Frauen im Deutschen Schützenbund

Im Deutschen Schützenbund sind ca. 320.000 Frauen in Schützenvereinen organisiert. Frauen sind somit nicht nur passive Mitglieder, sondern greifen aktiv in den schießsportlichen Ablauf ein. In Vereinen engagieren sie sich in vielschichtiger Weise an der Gestaltung des Vereinslebens.

In den letzten Jahren haben Olympiasiegerinnen, Welt- und Europameisterinnen aus Deutschland immer wieder gezeigt, wie gut sich die besten Frauen des DSB auf internationaler Ebene in Szene setzen können.

Leitung und Organisation der Frauenarbeit im Deutschen Schützenbund

Die Arbeit der Frauen im Deutschen Schützenbund wird über die Funktion der Bundesfrauenbeauftragten geplant und koordiniert.

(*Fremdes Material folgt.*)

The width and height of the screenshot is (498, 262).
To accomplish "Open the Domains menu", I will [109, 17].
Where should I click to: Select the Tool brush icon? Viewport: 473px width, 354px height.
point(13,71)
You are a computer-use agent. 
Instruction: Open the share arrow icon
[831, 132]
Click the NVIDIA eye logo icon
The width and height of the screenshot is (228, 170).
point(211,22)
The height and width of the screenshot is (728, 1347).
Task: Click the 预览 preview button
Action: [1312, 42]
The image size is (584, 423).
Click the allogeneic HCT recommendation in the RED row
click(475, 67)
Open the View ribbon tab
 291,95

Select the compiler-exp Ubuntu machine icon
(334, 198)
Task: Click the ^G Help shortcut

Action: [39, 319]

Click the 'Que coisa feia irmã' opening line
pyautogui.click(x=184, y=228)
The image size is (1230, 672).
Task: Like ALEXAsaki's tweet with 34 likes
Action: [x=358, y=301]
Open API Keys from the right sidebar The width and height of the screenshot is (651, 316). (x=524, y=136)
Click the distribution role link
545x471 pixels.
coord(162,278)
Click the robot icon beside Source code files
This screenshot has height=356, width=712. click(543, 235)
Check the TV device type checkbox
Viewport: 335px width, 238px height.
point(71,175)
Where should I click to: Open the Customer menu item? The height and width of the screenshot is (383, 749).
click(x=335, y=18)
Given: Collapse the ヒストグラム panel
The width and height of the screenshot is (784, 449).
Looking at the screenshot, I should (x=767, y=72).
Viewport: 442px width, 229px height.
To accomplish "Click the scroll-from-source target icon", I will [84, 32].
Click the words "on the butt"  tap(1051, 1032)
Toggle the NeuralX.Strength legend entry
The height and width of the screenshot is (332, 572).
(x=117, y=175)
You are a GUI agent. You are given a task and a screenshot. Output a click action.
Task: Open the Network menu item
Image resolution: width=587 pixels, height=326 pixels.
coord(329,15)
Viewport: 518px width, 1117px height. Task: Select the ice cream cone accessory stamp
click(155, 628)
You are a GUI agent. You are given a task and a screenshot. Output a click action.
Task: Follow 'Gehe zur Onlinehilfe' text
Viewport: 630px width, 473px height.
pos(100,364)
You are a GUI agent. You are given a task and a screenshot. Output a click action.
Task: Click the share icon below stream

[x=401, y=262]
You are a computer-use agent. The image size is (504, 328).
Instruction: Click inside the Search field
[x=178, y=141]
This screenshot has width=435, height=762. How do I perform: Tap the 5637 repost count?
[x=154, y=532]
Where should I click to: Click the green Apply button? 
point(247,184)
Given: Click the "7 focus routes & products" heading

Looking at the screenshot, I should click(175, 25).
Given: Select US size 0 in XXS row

Zusammen mit ihrer Stellvertreterin und einem Planungsausschuss verantwortet sie alle Aktivitäten der Frauen auf internationaler Ebene.

Über die Landesdamenleiterinnen bis zu den Vereinsdamenleiterinnen wird ein Netz gebildet, in dem Informationen und Synergieeffekte jederzeit genutzt werden können. Die Bundesfrauenbeauftragte wird von den Landesdamenleiterinnen alle vier Jahre neu gewählt. Zusammen mit dem Planungsausschuss erarbeitet sie Strukturen für die Frauen im Deutschen Schützenbund. Dabei geht es um die Gewinnung und Ausbildung von Frauen für ein Ehrenamt oder die sportliche Förderung von Schützinnen auf nationaler Ebene. Öffentlichkeitsarbeit, Werbung für den Frauen-Schießsport und die Gewinnung von neuen Frauen als Mitglieder in den Vereinen gehören mit zu den wichtigsten Aufgaben.